2. Dava ehliyeti, kişinin bizzat veya vekili aracılığıyla bir davayı davacı veya davalı olarak takip etme ve usuli işlemleri yapabilme ehliyetidir. Dava ehliyeti, medeni hakları kullanma ehliyetinin usul hukukunda büründüğü şekildir; dolayısıyla, medeni hakları kullanma ehliyetine ( fiil ehliyetine ) sahip gerçek ve tüzel kişiler dava ehliyetine de sahiptirler.
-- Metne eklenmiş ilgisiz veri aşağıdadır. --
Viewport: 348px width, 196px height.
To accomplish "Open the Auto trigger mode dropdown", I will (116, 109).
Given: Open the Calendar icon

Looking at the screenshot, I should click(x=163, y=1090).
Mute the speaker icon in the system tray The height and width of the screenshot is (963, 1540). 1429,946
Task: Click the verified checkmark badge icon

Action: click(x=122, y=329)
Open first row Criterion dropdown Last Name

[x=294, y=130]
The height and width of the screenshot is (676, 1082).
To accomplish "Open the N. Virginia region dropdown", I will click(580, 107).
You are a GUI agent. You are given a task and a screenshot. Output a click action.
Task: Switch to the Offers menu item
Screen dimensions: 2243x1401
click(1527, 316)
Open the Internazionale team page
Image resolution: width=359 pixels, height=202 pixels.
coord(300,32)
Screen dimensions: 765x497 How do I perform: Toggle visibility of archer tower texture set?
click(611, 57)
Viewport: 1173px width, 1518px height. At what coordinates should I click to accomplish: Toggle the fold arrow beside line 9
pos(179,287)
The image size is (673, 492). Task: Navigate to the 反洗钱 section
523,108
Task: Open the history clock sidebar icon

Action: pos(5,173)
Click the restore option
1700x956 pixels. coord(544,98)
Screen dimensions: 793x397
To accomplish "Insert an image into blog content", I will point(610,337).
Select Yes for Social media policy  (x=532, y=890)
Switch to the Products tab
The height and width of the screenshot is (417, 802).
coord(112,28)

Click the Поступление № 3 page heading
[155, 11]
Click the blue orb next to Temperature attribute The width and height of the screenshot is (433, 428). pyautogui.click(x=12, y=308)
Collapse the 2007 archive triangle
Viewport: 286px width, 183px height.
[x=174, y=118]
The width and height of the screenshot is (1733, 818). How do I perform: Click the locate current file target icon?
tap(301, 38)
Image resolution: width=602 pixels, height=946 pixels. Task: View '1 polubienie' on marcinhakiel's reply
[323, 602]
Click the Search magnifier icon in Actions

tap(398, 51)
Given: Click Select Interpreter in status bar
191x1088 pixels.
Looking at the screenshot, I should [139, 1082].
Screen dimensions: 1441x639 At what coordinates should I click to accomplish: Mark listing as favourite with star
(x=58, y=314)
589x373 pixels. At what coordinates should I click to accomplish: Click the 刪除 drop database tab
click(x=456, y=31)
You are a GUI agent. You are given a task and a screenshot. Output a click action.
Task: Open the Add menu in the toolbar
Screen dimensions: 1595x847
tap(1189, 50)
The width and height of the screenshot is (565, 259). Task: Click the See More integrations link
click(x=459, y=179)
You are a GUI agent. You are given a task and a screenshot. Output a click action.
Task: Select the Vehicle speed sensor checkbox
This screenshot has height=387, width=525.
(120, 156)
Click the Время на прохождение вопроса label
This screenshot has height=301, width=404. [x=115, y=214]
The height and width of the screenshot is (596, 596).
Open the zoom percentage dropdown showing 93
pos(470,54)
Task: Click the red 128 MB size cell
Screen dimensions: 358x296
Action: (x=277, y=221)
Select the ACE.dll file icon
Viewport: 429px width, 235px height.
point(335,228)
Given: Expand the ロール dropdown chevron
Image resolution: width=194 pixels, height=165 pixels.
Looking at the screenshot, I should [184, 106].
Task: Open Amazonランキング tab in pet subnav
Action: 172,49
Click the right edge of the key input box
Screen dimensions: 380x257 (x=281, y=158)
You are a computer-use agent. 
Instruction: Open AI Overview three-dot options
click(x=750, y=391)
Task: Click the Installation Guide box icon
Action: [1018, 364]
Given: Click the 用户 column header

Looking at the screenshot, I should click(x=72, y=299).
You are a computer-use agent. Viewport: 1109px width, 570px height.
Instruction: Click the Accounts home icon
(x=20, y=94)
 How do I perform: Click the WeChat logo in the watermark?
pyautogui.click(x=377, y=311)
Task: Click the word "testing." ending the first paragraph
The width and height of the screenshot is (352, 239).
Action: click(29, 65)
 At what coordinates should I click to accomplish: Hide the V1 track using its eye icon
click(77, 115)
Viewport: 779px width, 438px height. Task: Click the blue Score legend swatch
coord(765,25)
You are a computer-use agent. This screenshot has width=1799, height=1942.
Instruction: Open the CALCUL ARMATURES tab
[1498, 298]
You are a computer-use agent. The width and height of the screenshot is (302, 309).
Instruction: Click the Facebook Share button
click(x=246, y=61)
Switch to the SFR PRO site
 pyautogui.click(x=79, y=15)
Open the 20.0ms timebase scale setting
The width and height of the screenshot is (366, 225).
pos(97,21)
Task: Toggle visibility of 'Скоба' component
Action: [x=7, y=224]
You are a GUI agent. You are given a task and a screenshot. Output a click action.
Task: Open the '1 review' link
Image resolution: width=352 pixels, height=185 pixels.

3. Taraf sıfatına gelince; bir hakkı dava etme yetkisi (dava hakkı) kural olarak o hakkın sahibine aittir. Bir hakkın sahibinin kim olduğu, dolayısıyla o hakkı dava etme yetkisinin kime ait olduğu, (o davada davacı sıfatının kime ait olacağı) tamamen maddi hukuk kurallarına göre belirlenir. Ancak, bir davanın davacısının o dava yönünden davacı sıfatına sahip bulunmadığının belirlenmesi halinde, mahkeme dava konusu hakkın mevcut olup olmadığını inceleyemeyeceği ve sıfat yokluğundan davanın reddine karar vermek zorunda olduğu için, taraf sıfatı usul hukukunun da düzenleme alanındadır. Eş söyleyişle, sıfat, dava konusu sübjektif hak (dava hakkı) ile taraflar arasındaki ilişkidir. Taraf ehliyeti, dava ehliyeti ve davayı takip yetkisi, davanın taraflarının kişilikleriyle ilgili olduğu halde, taraf sıfatı dava konusu sübjektif hakka ilişkindir (Bkz. Baki Kuru- Ramazan Arslan- Ejder Yılmaz, Medeni Usul Hukuku, 7. baskı, Ankara 1995, s. 231). Bu nedenle davanın tarafları, taraf ehliyetine sahip olmalıdır. Yani bir davada taraf olabilmek için, ya hakiki şahıs; ya da hükmi şahıs olmak gerekir. Zira taraf ehliyeti, medeni hukukun haklardan istifade ehliyetine tekabül eder (Bkz. Saim Üstündağ, Medeni Yargılama Hukuku, C. I-II, 7. Baskı, İstanbul 2000, s. 288 ).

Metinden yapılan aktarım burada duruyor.